Research on Vickers' first amphibious aircraft began in December 1918 with tests of alternative hull designs occurring in an experimental tank at St Albans in Hertfordshire. A prototype, registered G-EAOV, was a five-seat cabin biplane with a pusher propeller driven by a 275 hp Rolls-Royce Falcon III water-cooled V 12 engine.

The next example, G-EASC, known as the Viking II, had a greater wing span, significant detail improvements, particularly to the hull, undercarriage and rudders, and a 360 hp Rolls-Royce Eagle VIII motor that was no longer faired into the top wing, while additional struts braced the centre section.

The Viking III had a 450 hp Napier Lion IB, broader chord wings, and an additional square fin above the horizontal tail. The Viking III, as N147 carried out carrier compatibility trials on with the Royal Navy.

The Viking IV was the main production variant, and incorporated further refinements and had a wider cockpit above a hull that was about 1 foot wider, while the step was moved one foot aft in an attempt to fix porpoising problems. Most Mark IV Vikings had a Napier Lion engine, although the Rolls Royce Eagle (VIII & IX) were also used. There were significant differences between examples, including cockpit enclosures, different wing spans of either 46 ft or 50 ft), with the short wings inherited from the Mk.III being used on the models 54, 58, 60 and 67, different airfoil sections (RAF 15 and T64), with the T64 sections being used on the models 58, 60 and 67, and additional overwing fuel tanks that were used only on the model 64 for the USSR and 73 for Argentine airline use, while the models 54, 60, 64 and 73 omitted the seating position in the nose.

The next version was the Viking V, of which two were built for the RAF for service and trials in Iraq These, like the Japanese examples were fitted with a scarf ring in the nose.

A further development with a redesigned thicker and broader chord single-bay wing using the 450 hp Napier Lion would have been the Viking VI (Vickers designation Type 78) but was renamed the Vulture I. A second with a 360 hp Rolls-Royce Eagle IX was designated the Type 95 Vulture II. One of each model was built, however the Mk.II was later modified into a Mk.I.

The Viking VII (Vickers Type 83) was the final development of the Viking, with a new, more conventional tail, a new much wider hull with a pronounced chine to finally fix the porpoising problem, and after initial testing, it was given sweepback to the Vulture type broad chord single-bay wings to offset the weight of a gunner behind the engine.
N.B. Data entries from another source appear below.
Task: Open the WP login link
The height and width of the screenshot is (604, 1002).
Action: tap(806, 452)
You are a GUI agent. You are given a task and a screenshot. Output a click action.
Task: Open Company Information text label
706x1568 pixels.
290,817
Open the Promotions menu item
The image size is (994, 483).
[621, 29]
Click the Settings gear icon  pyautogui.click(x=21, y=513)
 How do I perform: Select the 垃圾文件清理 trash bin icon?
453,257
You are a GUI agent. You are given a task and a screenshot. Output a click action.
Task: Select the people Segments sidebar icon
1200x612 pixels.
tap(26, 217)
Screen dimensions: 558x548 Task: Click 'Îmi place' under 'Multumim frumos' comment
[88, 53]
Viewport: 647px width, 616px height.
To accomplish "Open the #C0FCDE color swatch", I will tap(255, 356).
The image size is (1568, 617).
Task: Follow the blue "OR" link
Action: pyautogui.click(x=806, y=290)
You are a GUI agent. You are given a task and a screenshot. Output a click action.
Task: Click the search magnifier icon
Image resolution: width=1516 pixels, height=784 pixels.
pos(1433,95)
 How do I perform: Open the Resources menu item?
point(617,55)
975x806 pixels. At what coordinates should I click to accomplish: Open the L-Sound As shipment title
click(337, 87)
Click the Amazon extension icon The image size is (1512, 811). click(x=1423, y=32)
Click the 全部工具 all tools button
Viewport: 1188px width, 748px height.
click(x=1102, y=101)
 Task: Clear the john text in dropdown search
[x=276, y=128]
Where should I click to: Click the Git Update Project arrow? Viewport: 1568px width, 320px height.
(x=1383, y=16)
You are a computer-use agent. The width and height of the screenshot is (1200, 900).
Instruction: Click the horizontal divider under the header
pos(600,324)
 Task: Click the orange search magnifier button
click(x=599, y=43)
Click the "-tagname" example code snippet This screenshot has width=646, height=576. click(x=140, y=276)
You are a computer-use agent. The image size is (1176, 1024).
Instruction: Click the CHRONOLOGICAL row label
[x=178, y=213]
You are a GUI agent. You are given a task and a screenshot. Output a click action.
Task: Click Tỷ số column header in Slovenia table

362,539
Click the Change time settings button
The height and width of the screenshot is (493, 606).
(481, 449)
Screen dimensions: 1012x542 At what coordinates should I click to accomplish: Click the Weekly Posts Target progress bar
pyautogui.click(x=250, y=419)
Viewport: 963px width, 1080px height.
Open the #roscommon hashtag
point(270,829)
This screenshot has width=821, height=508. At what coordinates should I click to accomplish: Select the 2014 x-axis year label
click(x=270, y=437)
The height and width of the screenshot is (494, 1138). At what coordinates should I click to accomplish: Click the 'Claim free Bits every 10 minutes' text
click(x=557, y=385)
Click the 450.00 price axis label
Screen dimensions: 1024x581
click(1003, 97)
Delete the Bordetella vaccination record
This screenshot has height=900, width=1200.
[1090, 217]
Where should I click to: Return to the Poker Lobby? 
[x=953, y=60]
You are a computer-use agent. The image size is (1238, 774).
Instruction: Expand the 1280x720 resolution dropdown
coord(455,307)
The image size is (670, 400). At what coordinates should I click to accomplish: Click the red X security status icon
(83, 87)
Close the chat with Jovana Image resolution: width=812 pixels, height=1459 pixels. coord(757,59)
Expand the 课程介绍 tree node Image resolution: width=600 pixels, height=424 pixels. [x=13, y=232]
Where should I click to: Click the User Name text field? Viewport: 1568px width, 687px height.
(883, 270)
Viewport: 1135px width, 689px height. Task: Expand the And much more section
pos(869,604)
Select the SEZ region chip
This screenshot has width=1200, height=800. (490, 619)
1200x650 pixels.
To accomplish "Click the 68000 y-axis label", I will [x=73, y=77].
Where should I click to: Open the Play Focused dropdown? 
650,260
It was offered as a three-seat fleet spotter to Air Ministry specification 46/22 and given the service name Vanellus when evaluated by the RAF against the preferred Supermarine Seagull.

==Variants==
31 Vikings were built, 25 by Vickers and 6 by Canadian Vickers, plus two Vultures and one Vanellus.
- Viking I
  one built, the series prototype, registered G-EAOV with an enclosed cockpit.
- Viking II
  one built, registered G-EASC.
- Viking III
  one built, registered G-EAUK and serialled N147 for Royal Navy carrier trials.
- Viking IV
  The first Vickers aircraft with a model number was the prototype Viking IV.
Model 54: Prototype IV, with an enclosed cockpit, sold to the French Navy, but registered as F-ADBL.
Model 55: Ten sold to Netherlands, including 2 replacement airframes.
Model 58: One sold to the UN Navy and two sold to Japan.
Model 60: Two built for long range flights including G-EBED and G-EBBZ
Model 64: Single aircraft sold to the USSR.
Model 67: One, G-EBED, modified for Sales demonstration flights in Spain.
Model 69: One sold to Laurentide Air Service in Canada and registered as G-CAEB.
Model 73: Two, one with an open cockpit and one with a closed cockpit sold for commercial use in Argentina. Both later sold to Argentine Navy
Model 84: Four sold to Argentine Navy.
Model 85: Two sold to the RCAF, followed by 6 built in Canada by Canadian Vickers.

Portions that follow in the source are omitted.